──────── Given data
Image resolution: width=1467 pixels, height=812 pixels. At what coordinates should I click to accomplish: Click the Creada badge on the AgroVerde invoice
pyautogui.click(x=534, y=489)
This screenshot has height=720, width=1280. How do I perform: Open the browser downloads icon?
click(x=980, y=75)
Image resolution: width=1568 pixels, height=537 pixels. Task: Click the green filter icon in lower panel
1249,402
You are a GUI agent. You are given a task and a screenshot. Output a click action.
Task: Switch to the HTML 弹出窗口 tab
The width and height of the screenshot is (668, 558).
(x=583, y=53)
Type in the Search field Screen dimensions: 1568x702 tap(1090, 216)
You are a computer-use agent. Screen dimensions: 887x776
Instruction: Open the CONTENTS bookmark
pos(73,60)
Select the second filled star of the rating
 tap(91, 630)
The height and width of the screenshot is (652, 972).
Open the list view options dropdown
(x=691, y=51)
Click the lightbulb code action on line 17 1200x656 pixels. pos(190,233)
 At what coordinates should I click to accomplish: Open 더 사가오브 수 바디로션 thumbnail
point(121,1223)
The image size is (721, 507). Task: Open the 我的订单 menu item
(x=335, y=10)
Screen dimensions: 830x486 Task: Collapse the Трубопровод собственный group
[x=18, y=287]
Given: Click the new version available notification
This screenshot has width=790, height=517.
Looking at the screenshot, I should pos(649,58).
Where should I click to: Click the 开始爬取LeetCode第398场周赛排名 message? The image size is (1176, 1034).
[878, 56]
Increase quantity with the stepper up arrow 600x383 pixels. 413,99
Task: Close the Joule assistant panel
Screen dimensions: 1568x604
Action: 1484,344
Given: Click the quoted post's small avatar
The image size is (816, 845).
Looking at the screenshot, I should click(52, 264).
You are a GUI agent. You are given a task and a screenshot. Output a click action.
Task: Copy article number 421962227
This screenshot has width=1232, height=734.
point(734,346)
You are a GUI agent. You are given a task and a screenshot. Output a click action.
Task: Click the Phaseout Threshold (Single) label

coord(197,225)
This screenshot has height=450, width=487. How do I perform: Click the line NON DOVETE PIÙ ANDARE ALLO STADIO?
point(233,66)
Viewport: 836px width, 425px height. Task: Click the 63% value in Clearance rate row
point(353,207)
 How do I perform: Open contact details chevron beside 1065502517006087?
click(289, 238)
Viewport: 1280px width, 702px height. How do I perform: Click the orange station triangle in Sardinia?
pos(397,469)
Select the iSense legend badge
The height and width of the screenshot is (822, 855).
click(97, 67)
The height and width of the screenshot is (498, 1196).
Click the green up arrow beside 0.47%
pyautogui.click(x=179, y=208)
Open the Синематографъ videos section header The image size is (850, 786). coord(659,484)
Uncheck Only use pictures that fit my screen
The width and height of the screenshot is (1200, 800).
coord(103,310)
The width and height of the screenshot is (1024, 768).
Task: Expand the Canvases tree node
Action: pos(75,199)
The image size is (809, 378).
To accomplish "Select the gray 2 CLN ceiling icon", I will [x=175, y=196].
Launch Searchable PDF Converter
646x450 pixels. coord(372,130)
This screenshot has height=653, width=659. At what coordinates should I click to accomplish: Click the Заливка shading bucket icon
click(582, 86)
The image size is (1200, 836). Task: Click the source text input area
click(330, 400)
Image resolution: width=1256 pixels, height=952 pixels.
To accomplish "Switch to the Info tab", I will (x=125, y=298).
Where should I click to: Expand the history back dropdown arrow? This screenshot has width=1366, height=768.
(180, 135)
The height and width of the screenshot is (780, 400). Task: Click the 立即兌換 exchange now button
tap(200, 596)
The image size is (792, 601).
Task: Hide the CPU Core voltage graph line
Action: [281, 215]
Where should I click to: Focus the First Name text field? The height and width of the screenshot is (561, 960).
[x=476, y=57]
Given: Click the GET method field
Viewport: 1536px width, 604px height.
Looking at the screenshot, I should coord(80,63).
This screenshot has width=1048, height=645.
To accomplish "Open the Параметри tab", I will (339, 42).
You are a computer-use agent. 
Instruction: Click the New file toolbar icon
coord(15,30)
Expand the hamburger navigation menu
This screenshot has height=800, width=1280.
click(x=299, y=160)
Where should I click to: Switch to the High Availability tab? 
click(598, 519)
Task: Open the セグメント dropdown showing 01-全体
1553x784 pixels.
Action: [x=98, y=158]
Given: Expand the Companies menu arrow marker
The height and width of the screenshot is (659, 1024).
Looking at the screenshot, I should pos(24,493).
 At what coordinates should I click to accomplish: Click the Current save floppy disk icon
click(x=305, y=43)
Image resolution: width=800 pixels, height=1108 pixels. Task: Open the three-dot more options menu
────────────────
• **Work request**: Letter for letter, copy all of the entries above.

• **Task response**:
Image resolution: width=1467 pixels, height=812 pixels. At what coordinates should I click to accomplish: Click the Creada badge on the AgroVerde invoice
pyautogui.click(x=534, y=489)
This screenshot has height=720, width=1280. How do I perform: Open the browser downloads icon?
click(x=980, y=75)
Image resolution: width=1568 pixels, height=537 pixels. Task: Click the green filter icon in lower panel
1249,402
You are a GUI agent. You are given a task and a screenshot. Output a click action.
Task: Switch to the HTML 弹出窗口 tab
The width and height of the screenshot is (668, 558).
(x=583, y=53)
Type in the Search field Screen dimensions: 1568x702 tap(1090, 216)
You are a computer-use agent. Screen dimensions: 887x776
Instruction: Open the CONTENTS bookmark
pos(73,60)
Select the second filled star of the rating
 tap(91, 630)
The height and width of the screenshot is (652, 972).
Open the list view options dropdown
(x=691, y=51)
Click the lightbulb code action on line 17 1200x656 pixels. pos(190,233)
 At what coordinates should I click to accomplish: Open 더 사가오브 수 바디로션 thumbnail
point(121,1223)
The image size is (721, 507). Task: Open the 我的订单 menu item
(x=335, y=10)
Screen dimensions: 830x486 Task: Collapse the Трубопровод собственный group
[x=18, y=287]
Given: Click the new version available notification
This screenshot has width=790, height=517.
Looking at the screenshot, I should pos(649,58).
Where should I click to: Click the 开始爬取LeetCode第398场周赛排名 message? The image size is (1176, 1034).
[878, 56]
Increase quantity with the stepper up arrow 600x383 pixels. 413,99
Task: Close the Joule assistant panel
Screen dimensions: 1568x604
Action: 1484,344
Given: Click the quoted post's small avatar
The image size is (816, 845).
Looking at the screenshot, I should click(52, 264).
You are a GUI agent. You are given a task and a screenshot. Output a click action.
Task: Copy article number 421962227
This screenshot has width=1232, height=734.
point(734,346)
You are a GUI agent. You are given a task and a screenshot. Output a click action.
Task: Click the Phaseout Threshold (Single) label

coord(197,225)
This screenshot has height=450, width=487. How do I perform: Click the line NON DOVETE PIÙ ANDARE ALLO STADIO?
point(233,66)
Viewport: 836px width, 425px height. Task: Click the 63% value in Clearance rate row
point(353,207)
 How do I perform: Open contact details chevron beside 1065502517006087?
click(289, 238)
Viewport: 1280px width, 702px height. How do I perform: Click the orange station triangle in Sardinia?
pos(397,469)
Select the iSense legend badge
The height and width of the screenshot is (822, 855).
click(97, 67)
The height and width of the screenshot is (498, 1196).
Click the green up arrow beside 0.47%
pyautogui.click(x=179, y=208)
Open the Синематографъ videos section header The image size is (850, 786). coord(659,484)
Uncheck Only use pictures that fit my screen
The width and height of the screenshot is (1200, 800).
coord(103,310)
The width and height of the screenshot is (1024, 768).
Task: Expand the Canvases tree node
Action: pos(75,199)
The image size is (809, 378).
To accomplish "Select the gray 2 CLN ceiling icon", I will [x=175, y=196].
Launch Searchable PDF Converter
646x450 pixels. coord(372,130)
This screenshot has height=653, width=659. At what coordinates should I click to accomplish: Click the Заливка shading bucket icon
click(582, 86)
The image size is (1200, 836). Task: Click the source text input area
click(330, 400)
Image resolution: width=1256 pixels, height=952 pixels.
To accomplish "Switch to the Info tab", I will (x=125, y=298).
Where should I click to: Expand the history back dropdown arrow? This screenshot has width=1366, height=768.
(180, 135)
The height and width of the screenshot is (780, 400). Task: Click the 立即兌換 exchange now button
tap(200, 596)
The image size is (792, 601).
Task: Hide the CPU Core voltage graph line
Action: [281, 215]
Where should I click to: Focus the First Name text field? The height and width of the screenshot is (561, 960).
[x=476, y=57]
Given: Click the GET method field
Viewport: 1536px width, 604px height.
Looking at the screenshot, I should coord(80,63).
This screenshot has width=1048, height=645.
To accomplish "Open the Параметри tab", I will (339, 42).
You are a computer-use agent. 
Instruction: Click the New file toolbar icon
coord(15,30)
Expand the hamburger navigation menu
This screenshot has height=800, width=1280.
click(x=299, y=160)
Where should I click to: Switch to the High Availability tab? 
click(598, 519)
Task: Open the セグメント dropdown showing 01-全体
1553x784 pixels.
Action: [x=98, y=158]
Given: Expand the Companies menu arrow marker
The height and width of the screenshot is (659, 1024).
Looking at the screenshot, I should pos(24,493).
 At what coordinates should I click to accomplish: Click the Current save floppy disk icon
click(x=305, y=43)
Image resolution: width=800 pixels, height=1108 pixels. Task: Open the three-dot more options menu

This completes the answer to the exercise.